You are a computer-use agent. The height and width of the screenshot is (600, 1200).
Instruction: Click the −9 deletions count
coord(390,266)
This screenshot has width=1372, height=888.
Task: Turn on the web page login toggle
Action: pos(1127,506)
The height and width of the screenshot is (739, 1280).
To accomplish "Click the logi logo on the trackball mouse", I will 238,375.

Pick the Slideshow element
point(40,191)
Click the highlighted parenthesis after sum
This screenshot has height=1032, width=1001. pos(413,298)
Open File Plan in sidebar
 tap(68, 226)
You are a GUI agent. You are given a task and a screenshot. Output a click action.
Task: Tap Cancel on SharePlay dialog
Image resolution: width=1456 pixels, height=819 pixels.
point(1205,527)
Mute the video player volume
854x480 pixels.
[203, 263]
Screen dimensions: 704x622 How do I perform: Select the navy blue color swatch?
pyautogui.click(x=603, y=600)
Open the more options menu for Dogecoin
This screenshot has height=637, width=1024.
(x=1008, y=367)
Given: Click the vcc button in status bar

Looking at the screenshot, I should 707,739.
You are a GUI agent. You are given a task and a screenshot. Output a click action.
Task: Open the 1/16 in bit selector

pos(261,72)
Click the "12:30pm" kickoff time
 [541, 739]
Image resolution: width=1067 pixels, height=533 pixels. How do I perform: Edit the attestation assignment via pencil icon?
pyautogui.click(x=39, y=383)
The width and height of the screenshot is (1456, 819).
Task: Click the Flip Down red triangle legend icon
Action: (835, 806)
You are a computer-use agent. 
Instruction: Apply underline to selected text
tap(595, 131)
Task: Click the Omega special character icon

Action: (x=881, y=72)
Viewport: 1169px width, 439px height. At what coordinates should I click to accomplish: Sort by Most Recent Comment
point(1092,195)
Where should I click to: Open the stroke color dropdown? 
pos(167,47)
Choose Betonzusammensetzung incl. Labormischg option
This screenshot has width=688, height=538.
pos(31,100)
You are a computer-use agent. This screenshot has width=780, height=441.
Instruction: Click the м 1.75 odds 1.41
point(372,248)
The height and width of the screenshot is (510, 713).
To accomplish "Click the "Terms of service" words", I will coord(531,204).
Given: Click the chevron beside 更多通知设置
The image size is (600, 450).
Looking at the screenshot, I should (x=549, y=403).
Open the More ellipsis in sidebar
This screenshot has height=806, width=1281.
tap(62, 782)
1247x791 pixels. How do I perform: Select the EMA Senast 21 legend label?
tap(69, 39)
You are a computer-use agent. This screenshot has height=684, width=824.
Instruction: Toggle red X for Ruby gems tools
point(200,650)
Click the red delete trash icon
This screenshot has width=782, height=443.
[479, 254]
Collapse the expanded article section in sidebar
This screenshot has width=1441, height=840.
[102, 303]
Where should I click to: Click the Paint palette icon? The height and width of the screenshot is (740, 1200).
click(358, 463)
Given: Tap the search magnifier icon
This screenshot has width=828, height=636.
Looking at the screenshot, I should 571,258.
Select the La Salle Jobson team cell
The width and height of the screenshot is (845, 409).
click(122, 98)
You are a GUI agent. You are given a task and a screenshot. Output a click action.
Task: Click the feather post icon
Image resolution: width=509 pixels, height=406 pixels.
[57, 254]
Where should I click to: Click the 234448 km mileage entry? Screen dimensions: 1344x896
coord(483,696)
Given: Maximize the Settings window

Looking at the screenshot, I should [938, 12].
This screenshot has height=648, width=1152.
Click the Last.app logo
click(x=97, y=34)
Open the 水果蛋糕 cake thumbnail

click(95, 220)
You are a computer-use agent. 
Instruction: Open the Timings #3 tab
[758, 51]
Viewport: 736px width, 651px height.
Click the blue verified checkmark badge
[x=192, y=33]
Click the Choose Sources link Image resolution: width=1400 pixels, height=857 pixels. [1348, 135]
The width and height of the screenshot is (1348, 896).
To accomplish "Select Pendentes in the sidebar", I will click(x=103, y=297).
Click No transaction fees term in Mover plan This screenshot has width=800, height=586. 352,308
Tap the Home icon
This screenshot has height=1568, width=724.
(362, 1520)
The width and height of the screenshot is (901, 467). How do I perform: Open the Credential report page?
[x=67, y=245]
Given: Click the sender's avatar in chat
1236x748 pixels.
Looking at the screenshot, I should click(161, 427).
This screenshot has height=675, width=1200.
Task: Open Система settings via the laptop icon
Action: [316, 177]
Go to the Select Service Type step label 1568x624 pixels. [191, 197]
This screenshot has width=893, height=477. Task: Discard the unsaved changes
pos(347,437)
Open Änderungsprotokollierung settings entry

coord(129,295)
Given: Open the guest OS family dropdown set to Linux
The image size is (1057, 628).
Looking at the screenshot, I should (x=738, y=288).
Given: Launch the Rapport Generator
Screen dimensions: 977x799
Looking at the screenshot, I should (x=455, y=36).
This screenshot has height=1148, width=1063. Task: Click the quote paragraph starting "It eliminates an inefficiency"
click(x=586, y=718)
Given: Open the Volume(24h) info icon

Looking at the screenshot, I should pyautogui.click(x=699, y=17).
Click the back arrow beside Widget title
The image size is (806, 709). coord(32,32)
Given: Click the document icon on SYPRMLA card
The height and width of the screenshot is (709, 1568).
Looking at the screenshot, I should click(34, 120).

┄┄┄┄┄┄┄┄┄┄┄┄┄┄┄┄┄┄┄┄

Count the lines above that contain the string "pixels", treating uppercase and lowercase letters as distinct, and reply with only that number.

ANSWER TO THIS EXERCISE
8